QRコードと空港一般生活で利用されるようなったQRコードは、もとはトヨタの生産方式の電子化から始まった(写真はイメ―ジです) Photo:PIXTA

レビュー

 電子マネーでの支払いが一般化しつつある昨今。クレジットカードでの支払いができない居酒屋でも、QRコードを使用したサービスを用い、スマホで会計できるところが増えている。気づけば、生活のあらゆる場面でQRコードを目にするようになっている状態だ。これはとてつもなくすごい出来事ということが、本書『QRコードの奇跡 モノづくり集団の発想転換が革新を生んだ』を読むとよくわかる。

『QRコードの奇跡 モノづくり集団の発想転換が革新を生んだ』書影『QRコードの奇跡 モノづくり集団の発想転換が革新を生んだ』 小川 進著 東洋経済新報社刊 1980円(税込)

 QRコードはもともと、トヨタの発注先であるデンソーが開発したものだ。日本だけを見ても、通信や交通などのカギを握る技術として、インフラにおける静かな変革を支えている。先端技術の開発という点でも、欧州発明家賞を日本ではじめて取得するなど、世界的な名声を得ている。

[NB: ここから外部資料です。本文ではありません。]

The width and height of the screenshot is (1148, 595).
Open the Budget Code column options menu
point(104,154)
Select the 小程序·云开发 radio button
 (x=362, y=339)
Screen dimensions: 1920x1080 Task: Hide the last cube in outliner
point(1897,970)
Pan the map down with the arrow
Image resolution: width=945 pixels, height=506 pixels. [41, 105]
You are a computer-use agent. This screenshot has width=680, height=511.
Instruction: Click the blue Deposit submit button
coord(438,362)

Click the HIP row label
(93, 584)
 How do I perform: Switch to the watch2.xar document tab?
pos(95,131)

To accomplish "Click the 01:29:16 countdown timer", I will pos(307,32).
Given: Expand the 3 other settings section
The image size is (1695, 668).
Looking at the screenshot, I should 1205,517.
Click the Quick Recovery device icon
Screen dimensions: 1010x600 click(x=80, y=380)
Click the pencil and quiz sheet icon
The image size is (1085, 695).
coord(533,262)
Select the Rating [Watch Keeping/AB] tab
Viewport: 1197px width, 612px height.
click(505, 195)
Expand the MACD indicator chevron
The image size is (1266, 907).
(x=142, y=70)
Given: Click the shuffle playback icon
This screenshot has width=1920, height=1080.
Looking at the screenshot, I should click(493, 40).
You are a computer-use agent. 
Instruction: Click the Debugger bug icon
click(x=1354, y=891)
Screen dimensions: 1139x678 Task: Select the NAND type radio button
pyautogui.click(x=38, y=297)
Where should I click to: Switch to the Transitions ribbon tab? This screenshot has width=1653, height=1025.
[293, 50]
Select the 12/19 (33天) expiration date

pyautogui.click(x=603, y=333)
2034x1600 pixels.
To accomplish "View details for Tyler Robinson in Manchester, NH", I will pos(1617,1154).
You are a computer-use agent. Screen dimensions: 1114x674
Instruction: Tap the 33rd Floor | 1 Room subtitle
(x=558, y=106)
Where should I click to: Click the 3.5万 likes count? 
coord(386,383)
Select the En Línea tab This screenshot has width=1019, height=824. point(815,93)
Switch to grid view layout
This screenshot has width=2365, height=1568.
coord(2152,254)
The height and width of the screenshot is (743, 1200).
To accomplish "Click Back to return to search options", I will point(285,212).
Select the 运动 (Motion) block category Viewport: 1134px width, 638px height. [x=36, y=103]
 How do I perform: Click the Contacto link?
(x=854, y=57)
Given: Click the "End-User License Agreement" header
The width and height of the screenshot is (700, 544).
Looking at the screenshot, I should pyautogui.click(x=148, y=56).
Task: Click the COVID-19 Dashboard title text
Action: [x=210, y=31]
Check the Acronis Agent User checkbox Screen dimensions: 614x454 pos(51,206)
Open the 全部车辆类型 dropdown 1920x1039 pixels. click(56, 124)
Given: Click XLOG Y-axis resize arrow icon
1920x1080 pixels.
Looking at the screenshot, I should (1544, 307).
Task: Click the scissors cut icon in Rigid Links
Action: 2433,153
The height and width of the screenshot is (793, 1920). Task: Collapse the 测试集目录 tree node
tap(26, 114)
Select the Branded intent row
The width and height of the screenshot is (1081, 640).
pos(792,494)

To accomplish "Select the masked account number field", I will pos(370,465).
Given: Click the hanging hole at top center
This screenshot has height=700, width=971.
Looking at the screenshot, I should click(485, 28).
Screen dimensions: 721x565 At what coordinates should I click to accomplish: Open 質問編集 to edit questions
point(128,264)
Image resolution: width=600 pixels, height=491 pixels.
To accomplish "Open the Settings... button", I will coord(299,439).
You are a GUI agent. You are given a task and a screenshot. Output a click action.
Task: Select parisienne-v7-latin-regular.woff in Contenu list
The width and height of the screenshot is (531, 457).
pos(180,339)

 だがもともとQRコードは必要に迫られて開発され、限定的な用途で用いられたものだった。それがいかにして汎用性の高い技術につながったのか。技術は開発するだけでは意味がない。国内あるいは国際的な舞台で、その規格が標準化される必要がある。本書ではそのプロセスが詳述されており、世界に通用する製品や商品、モデルなどを作りたい人にとって、学びの多い内容となっている。

 また、QRコードのさまざまな活用事例についても紹介されている。「中国ではQRコード決済が一般的」という話はあまりにも有名だが、じつは東京の駅ホームドアの開閉にも用いられているという。